Auction and trading sites
Online trading of second-hand goods started in New Zealand in the 1990s. The first major trading site which allowed members of the public to trade second-hand goods with one another was Trade & Exchange Online (launched in 1998). It was followed by Trade Me, where people sell goods through online auctions, in 1999. Smaller players such as Zillion (2005) and Sella (2008) followed.
Trade Me overwhelmingly dominated this market in the 2000s and was frequently the most visited website in New Zealand. In June 2009 Trade Me had more than half a million visitors each day, while Sella had just over 10,000. In 2009, 52% of items listed and 60% of items sold on Trade Me (excluding cars and property) were second hand.
Sam Morgan was just 22 years old when he set up online auction site Trade Me in 1999. Eight years later Trade Me was sold to media publishing giant John Fairfax Holdings for $700 million. Morgan received $200 million, which made him one of the wealthiest people in New Zealand. His parents, who invested money in Trade Me to get it started, received $50 million and started a charity with some of the proceeds.
Some antique and second-hand dealers embraced online trading and used existing sites or set up their own websites which complemented shop-based sales.
Online car sales
In the 2000s used cars were increasingly traded online as well as in traditional auctioneering warehouses and car yards. A 2009 survey showed that websites were the most popular way prospective buyers researched cars.

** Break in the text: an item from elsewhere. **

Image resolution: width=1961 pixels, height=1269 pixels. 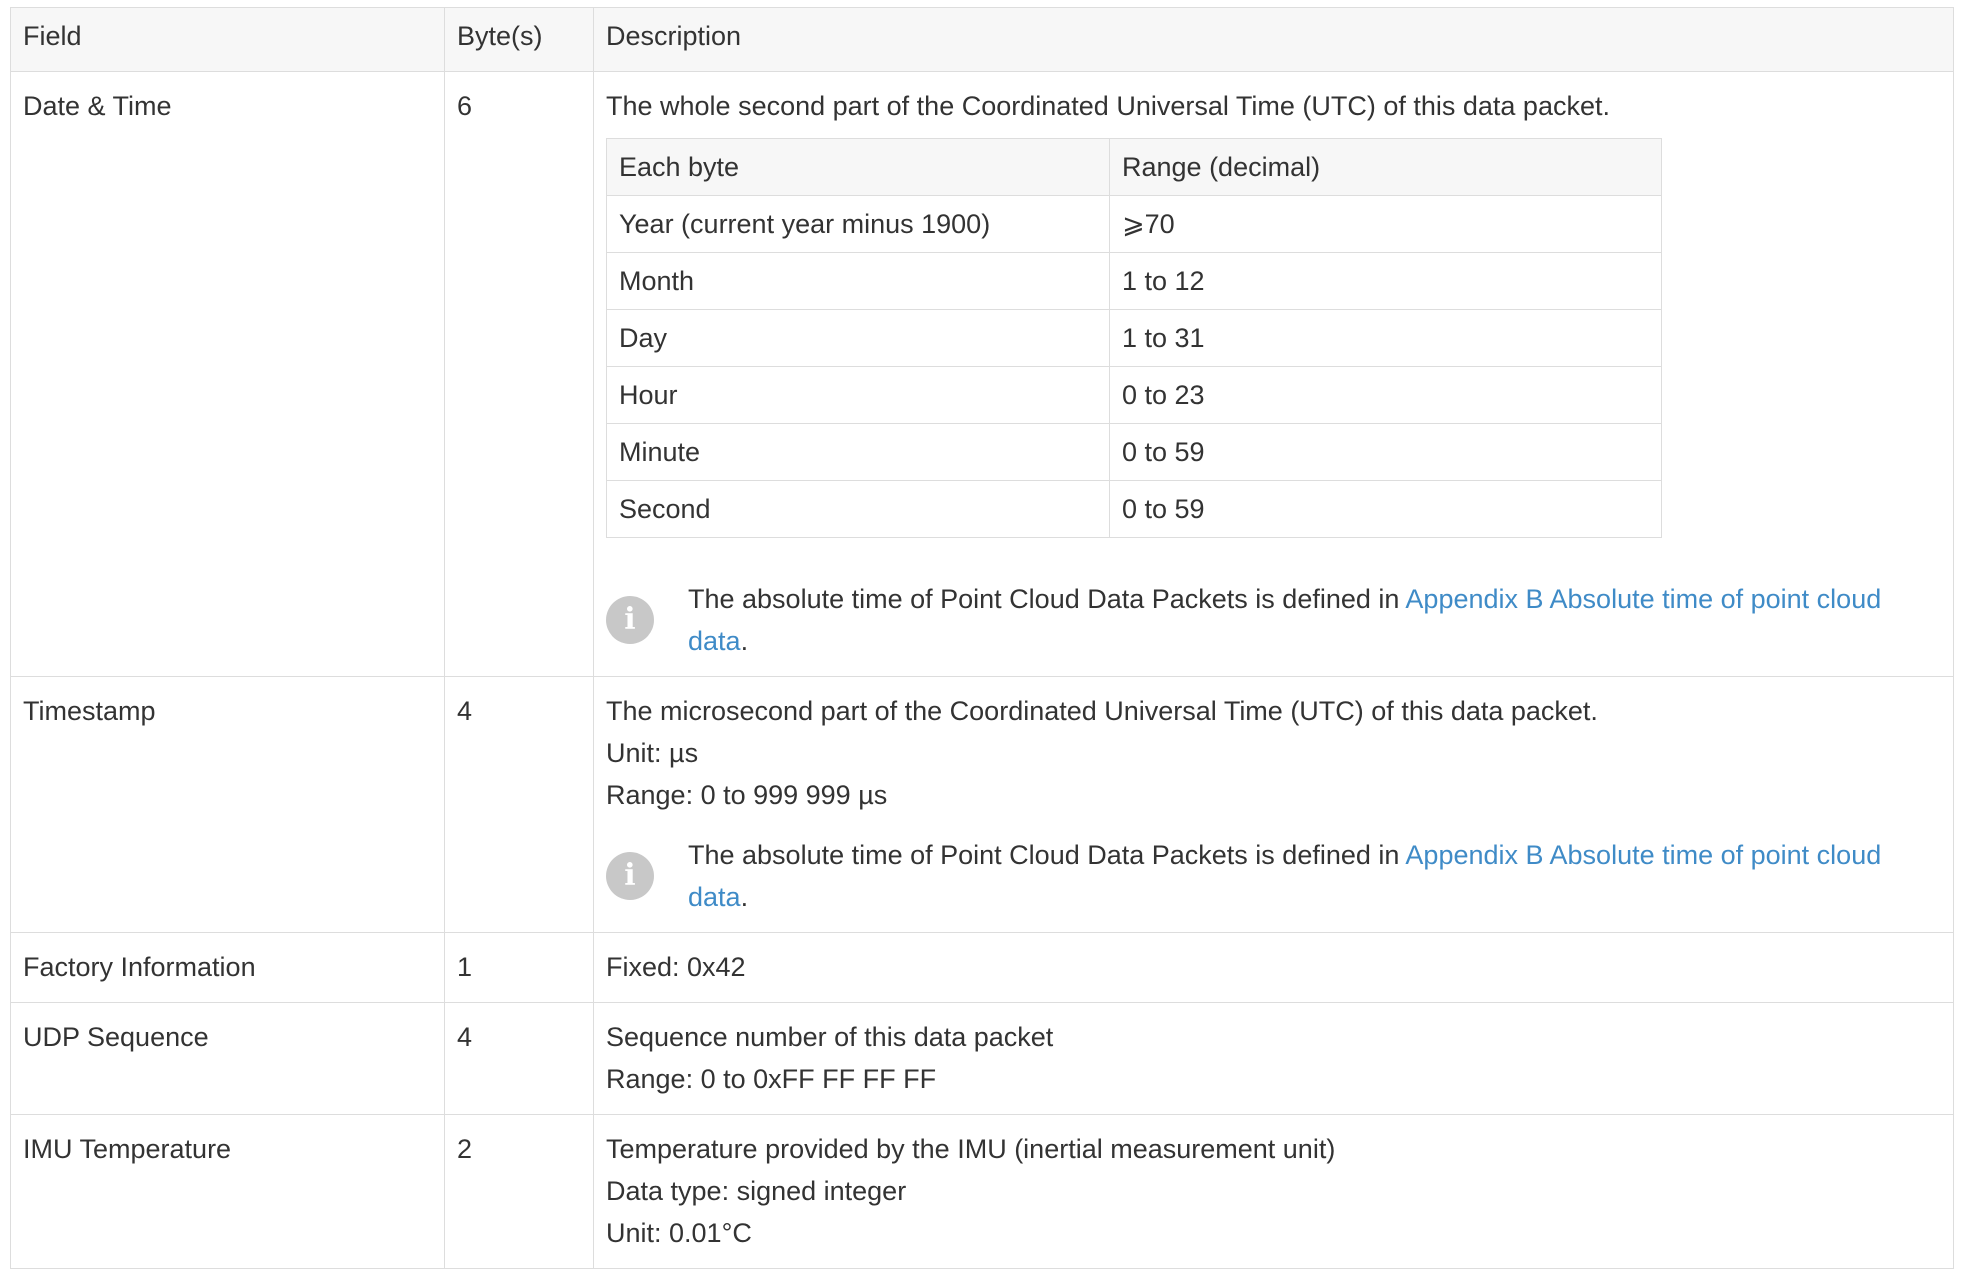 I want to click on field-cell: IMU Temperature, so click(x=228, y=1192).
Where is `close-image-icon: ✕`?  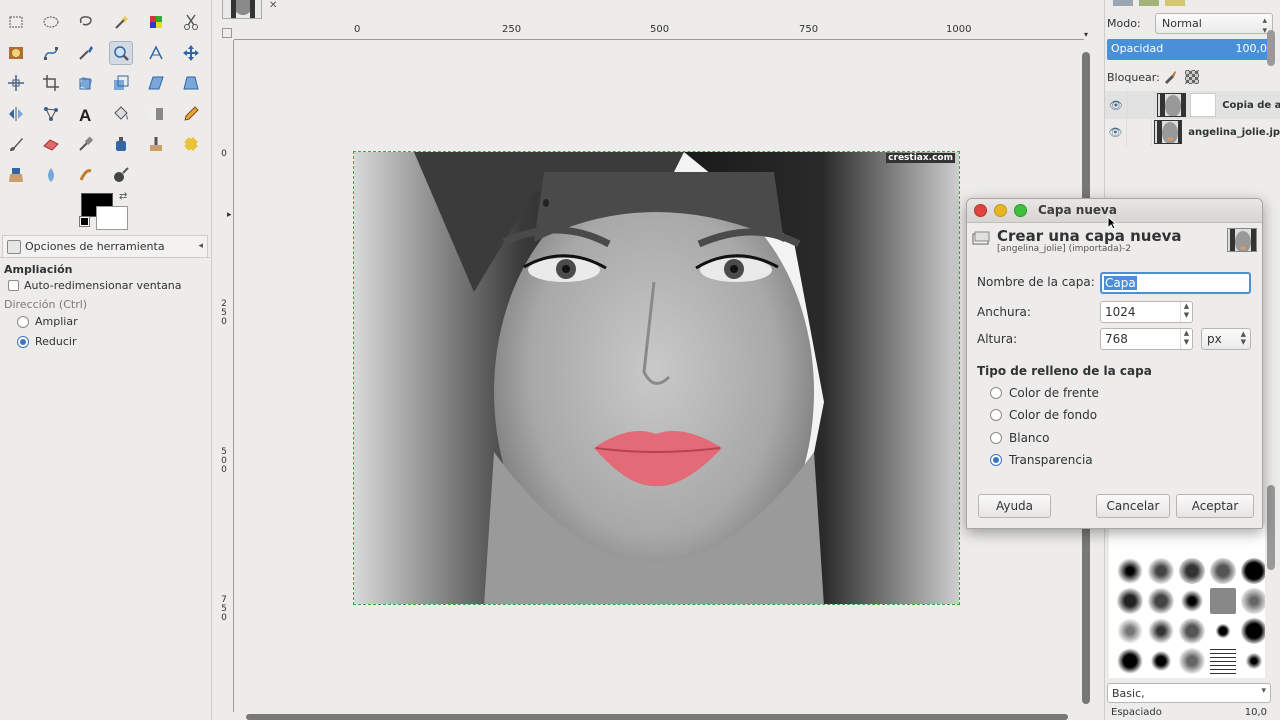
close-image-icon: ✕ is located at coordinates (273, 6).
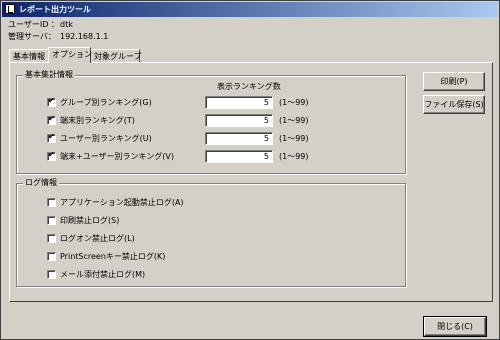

Trade Me was the most popular website by far – it was used by 85% of buyers, compared with 34% for other comparable sites.
Most online trading websites have community message boards or blogs where people interested in particular antique and second-hand goods can chat about their interests and seek and offer advice. In June 2009 Trade Me’s most popular collectors’ chatroom was the ‘stamp club’, followed by the ‘coin club’ and the ‘lantern and cooker (stove) collectors thread’.